_TASK OBJECTIVE_
Below are entries. Copy exactly the lines running from the line that holds "Screen dimensions: 700x369" to the line that holds "Task: Select the Standard Account title", with both ends included.

_RECORD EXCERPTS_

⟨

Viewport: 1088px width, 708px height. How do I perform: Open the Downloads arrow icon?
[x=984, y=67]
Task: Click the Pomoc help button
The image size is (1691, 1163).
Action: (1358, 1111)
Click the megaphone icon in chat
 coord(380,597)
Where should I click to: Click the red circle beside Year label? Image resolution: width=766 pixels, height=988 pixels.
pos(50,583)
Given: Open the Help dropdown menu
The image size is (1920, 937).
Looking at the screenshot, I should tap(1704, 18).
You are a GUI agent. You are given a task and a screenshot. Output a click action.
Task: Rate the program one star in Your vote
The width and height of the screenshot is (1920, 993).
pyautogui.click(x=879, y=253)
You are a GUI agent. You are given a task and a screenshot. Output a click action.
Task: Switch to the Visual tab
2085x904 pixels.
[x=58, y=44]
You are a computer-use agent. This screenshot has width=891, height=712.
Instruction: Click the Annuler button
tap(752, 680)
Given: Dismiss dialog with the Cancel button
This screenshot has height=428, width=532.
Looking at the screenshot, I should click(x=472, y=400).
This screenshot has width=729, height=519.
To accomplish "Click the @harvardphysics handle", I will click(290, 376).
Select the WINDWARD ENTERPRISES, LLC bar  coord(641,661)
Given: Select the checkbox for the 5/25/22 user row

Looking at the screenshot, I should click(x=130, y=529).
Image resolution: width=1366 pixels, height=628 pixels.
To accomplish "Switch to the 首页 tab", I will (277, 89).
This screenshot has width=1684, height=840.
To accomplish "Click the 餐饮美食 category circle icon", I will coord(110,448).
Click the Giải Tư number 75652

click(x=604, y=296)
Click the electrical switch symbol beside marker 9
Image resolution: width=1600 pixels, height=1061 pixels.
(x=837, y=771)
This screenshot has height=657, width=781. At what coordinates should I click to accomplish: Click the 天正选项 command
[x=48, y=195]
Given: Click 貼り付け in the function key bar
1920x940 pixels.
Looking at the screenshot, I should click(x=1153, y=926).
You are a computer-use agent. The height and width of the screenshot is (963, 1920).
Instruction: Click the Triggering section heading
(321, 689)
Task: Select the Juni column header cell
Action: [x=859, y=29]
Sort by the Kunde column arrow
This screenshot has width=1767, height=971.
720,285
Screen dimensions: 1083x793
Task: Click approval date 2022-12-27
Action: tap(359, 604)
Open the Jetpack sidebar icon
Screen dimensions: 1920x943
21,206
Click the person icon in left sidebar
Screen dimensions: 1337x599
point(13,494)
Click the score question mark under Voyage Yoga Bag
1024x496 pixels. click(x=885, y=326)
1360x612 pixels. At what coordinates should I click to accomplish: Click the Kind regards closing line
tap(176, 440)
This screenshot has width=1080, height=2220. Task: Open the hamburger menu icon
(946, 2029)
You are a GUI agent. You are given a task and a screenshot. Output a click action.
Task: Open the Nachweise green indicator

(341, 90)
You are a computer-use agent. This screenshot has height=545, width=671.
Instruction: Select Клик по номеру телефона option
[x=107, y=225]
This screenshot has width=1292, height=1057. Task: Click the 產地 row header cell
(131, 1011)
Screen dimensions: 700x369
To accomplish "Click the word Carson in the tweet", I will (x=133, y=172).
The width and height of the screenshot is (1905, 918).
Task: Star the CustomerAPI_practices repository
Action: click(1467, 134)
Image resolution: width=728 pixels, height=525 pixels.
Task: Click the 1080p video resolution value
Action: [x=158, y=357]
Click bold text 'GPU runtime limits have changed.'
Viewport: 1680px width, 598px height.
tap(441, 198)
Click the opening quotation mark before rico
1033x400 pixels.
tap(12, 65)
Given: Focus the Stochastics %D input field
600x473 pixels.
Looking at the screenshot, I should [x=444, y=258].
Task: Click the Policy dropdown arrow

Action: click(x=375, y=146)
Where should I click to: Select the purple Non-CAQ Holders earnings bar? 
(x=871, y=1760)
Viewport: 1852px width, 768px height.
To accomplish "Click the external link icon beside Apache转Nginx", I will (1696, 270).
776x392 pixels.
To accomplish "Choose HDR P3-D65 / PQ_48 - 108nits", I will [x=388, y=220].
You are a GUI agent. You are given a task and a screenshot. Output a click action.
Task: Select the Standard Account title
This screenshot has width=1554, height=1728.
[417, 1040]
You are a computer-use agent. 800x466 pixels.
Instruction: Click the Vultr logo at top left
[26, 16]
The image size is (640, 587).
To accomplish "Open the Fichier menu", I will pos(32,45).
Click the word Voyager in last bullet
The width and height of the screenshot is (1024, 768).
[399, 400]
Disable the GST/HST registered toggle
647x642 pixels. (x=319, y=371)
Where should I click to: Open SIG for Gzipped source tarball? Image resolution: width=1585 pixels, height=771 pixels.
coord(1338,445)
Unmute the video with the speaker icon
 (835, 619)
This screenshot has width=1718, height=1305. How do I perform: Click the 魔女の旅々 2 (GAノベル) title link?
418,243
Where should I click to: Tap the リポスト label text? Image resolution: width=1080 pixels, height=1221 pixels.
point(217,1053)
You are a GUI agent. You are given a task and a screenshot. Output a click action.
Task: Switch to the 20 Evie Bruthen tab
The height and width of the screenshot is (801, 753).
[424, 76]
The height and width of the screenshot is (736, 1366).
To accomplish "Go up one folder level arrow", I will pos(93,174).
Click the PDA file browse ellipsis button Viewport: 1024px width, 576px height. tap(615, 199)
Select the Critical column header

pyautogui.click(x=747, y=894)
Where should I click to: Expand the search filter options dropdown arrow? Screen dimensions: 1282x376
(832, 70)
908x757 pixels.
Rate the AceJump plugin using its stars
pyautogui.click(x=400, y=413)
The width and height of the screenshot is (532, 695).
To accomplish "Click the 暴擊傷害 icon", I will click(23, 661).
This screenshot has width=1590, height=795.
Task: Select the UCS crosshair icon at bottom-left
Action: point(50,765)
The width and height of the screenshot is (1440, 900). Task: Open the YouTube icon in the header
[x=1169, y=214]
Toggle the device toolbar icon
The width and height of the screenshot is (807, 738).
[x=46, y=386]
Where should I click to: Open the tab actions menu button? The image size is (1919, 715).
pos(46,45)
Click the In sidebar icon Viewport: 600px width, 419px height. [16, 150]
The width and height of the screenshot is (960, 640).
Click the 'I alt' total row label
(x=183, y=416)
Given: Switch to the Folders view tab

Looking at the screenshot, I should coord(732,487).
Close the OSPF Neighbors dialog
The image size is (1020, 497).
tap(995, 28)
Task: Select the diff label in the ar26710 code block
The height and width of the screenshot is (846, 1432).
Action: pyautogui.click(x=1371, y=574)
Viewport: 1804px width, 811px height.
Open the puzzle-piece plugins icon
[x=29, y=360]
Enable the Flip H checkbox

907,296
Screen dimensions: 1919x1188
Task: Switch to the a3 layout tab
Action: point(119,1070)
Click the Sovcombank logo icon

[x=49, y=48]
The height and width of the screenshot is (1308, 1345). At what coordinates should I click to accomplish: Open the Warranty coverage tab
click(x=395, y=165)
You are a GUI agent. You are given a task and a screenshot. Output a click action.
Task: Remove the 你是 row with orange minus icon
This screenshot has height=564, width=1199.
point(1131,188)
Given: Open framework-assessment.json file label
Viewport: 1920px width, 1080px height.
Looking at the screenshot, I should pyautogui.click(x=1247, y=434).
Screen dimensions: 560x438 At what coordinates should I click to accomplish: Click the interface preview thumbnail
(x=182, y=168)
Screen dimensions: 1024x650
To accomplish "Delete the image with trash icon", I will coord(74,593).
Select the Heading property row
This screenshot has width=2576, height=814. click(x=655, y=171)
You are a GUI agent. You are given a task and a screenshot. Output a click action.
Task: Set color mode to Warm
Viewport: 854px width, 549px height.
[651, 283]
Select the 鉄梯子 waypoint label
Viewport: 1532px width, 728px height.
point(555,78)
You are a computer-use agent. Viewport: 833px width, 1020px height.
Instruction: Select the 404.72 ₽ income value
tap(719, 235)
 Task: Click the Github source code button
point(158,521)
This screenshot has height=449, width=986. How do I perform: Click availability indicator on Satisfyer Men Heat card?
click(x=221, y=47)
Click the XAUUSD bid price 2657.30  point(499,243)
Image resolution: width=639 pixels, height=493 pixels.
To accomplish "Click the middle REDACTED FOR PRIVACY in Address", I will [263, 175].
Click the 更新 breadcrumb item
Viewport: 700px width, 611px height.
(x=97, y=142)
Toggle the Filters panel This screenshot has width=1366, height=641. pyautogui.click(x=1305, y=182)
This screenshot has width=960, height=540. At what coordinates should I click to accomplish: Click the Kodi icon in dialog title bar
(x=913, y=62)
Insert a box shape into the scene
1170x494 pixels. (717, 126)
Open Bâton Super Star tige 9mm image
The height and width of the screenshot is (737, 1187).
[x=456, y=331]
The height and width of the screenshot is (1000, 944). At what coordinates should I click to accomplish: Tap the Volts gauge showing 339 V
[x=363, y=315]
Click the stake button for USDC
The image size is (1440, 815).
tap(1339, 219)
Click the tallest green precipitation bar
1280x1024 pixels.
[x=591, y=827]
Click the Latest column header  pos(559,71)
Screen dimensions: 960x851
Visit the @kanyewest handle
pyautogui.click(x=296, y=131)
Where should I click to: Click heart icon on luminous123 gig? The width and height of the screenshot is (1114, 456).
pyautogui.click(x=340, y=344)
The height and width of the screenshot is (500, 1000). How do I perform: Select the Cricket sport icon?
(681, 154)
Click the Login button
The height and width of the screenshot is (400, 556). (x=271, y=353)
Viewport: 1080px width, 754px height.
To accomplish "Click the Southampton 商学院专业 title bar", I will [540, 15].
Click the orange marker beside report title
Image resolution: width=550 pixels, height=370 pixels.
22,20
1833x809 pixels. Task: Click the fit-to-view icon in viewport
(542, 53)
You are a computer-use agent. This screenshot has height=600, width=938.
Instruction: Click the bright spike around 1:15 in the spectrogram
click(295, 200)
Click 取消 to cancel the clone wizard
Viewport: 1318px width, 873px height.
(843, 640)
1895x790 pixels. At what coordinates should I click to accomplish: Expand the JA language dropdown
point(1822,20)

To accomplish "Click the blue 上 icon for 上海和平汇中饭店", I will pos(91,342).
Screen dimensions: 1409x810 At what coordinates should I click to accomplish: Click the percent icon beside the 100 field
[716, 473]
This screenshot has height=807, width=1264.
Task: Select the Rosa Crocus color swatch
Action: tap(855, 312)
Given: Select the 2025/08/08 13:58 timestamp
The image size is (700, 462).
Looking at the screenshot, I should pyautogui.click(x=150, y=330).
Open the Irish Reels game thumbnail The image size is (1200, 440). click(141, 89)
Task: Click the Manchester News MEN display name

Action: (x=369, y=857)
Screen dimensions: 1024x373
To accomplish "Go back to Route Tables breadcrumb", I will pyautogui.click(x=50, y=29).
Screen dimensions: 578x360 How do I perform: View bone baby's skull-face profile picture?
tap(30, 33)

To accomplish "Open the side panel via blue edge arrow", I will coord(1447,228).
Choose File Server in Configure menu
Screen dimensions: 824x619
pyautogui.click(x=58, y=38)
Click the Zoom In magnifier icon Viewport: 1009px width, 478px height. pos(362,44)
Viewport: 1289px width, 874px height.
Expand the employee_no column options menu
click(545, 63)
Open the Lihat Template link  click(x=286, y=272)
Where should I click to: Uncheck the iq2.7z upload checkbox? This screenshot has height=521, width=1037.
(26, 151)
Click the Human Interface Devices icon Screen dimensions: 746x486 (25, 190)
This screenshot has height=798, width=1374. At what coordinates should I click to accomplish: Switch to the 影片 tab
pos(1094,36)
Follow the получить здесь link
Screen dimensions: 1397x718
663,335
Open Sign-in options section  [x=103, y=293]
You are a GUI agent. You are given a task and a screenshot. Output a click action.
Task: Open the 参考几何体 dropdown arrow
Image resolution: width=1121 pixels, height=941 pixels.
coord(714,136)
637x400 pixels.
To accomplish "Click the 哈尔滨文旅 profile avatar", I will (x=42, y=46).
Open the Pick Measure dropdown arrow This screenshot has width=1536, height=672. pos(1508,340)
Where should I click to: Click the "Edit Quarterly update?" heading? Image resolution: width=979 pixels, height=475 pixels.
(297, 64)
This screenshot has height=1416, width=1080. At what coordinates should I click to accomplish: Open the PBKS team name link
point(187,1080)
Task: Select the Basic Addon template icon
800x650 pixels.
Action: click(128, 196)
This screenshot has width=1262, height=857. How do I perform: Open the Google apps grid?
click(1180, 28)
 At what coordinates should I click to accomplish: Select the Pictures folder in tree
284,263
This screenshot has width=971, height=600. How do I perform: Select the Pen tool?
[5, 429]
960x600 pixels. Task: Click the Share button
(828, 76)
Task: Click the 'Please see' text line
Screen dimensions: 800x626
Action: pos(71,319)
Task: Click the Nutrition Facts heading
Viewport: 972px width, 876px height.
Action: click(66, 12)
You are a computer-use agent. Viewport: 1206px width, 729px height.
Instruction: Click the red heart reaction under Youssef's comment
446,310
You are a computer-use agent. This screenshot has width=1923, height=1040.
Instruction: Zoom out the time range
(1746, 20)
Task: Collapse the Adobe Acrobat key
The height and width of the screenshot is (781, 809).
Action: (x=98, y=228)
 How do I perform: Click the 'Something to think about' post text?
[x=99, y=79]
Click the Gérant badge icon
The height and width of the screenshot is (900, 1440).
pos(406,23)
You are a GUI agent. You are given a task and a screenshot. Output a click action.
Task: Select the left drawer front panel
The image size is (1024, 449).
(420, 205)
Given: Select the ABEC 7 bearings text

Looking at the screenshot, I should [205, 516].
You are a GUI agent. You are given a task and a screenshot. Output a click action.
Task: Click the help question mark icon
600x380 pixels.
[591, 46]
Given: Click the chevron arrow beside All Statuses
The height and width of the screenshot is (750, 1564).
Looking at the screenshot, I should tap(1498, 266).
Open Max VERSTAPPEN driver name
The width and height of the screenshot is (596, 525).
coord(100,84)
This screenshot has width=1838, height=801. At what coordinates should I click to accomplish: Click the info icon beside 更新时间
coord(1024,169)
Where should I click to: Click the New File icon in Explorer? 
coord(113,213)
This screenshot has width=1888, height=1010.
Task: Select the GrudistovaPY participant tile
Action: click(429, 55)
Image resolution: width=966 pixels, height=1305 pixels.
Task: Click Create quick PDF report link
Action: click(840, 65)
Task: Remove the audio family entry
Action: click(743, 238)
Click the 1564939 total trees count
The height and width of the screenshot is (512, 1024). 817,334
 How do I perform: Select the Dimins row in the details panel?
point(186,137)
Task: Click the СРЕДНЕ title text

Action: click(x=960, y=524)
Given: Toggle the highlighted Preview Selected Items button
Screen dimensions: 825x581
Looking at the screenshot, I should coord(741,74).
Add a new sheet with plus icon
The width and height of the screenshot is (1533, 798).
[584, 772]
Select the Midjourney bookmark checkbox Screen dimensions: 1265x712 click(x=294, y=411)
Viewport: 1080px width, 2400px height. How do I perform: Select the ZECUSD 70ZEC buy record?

⟩

_OUTPUT_
Screen dimensions: 700x369
To accomplish "Click the word Carson in the tweet", I will (x=133, y=172).
The width and height of the screenshot is (1905, 918).
Task: Star the CustomerAPI_practices repository
Action: click(1467, 134)
Image resolution: width=728 pixels, height=525 pixels.
Task: Click the 1080p video resolution value
Action: [x=158, y=357]
Click bold text 'GPU runtime limits have changed.'
Viewport: 1680px width, 598px height.
tap(441, 198)
Click the opening quotation mark before rico
1033x400 pixels.
tap(12, 65)
Given: Focus the Stochastics %D input field
600x473 pixels.
Looking at the screenshot, I should [x=444, y=258].
Task: Click the Policy dropdown arrow

Action: click(x=375, y=146)
Where should I click to: Select the purple Non-CAQ Holders earnings bar? 
(x=871, y=1760)
Viewport: 1852px width, 768px height.
To accomplish "Click the external link icon beside Apache转Nginx", I will (1696, 270).
776x392 pixels.
To accomplish "Choose HDR P3-D65 / PQ_48 - 108nits", I will [x=388, y=220].
You are a GUI agent. You are given a task and a screenshot. Output a click action.
Task: Select the Standard Account title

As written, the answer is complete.